Why Your Website's Loading Speed Is Killing Your Google Rankings (South Africa 2026)
Most South African web designers optimise for their own fibre connection. Google doesn't. Google measures your site on real users' phones — and half of South African mobile traffic is on 3G or degraded 4G, where a 6-second desktop site becomes an 18-second mobile disaster.
The three metrics Google actually measures
- LCP (Largest Contentful Paint): how long until the biggest visible thing loads. Target: under 2.5 seconds.
- INP (Interaction to Next Paint): how fast the site responds to a tap. Target: under 200ms.
- CLS (Cumulative Layout Shift): how much the page jumps around while loading.
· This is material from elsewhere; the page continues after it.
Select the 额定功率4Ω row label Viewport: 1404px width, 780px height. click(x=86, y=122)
Target: under 0.1.
Fail any of these on mobile and Google demotes you — even if your content is perfect.
The five things slowing down most South African sites
- Unoptimised hero images (a 3MB JPEG on the homepage is normal on WordPress themes)
- Google Fonts loaded from Google's CDN instead of self-hosted
- Elementor / Divi / other page builders shipping 800KB of unused CSS
- No CDN — your site is served from a Cape Town data centre to a user in Rustenburg
- Third-party chat widgets and analytics loaded synchronously in the <head>
What actually fixes it
Modern static/edge sites (like the TanStack Start builds OxY Sites ships) fix all five by default: images are converted to WebP and served responsively, fonts are self-hosted with font-display: swap, CSS is compiled and tree-shaken, everything is served from Cloudflare's edge (there's a point of presence in Johannesburg and Cape Town), and third-party scripts are deferred.
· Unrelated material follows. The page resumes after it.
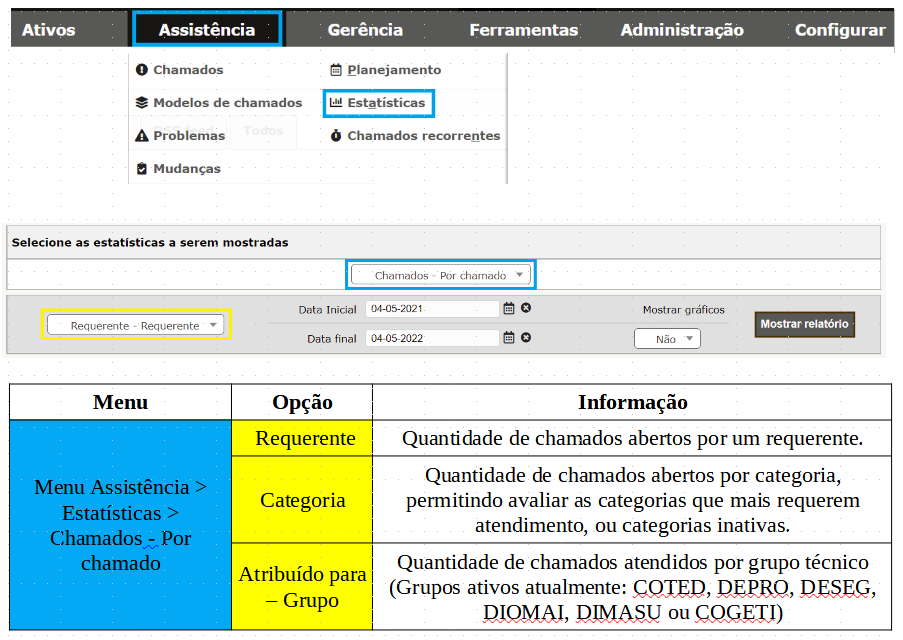This screenshot has width=903, height=640.
Task: Click the Data final date field
Action: coord(431,338)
The difference is not subtle. A typical WordPress rebuild we ship goes from 6-8 second LCP to under 1 second — same content, same design, ten times faster.
How to check your own site
Open pagespeed.web.dev and paste your URL. Look at the 'Mobile' tab and the 'Core Web Vitals Assessment'. Green = safe. Orange or red = Google is quietly demoting you. If you're in the red, fixing it will move your rankings faster than any content work.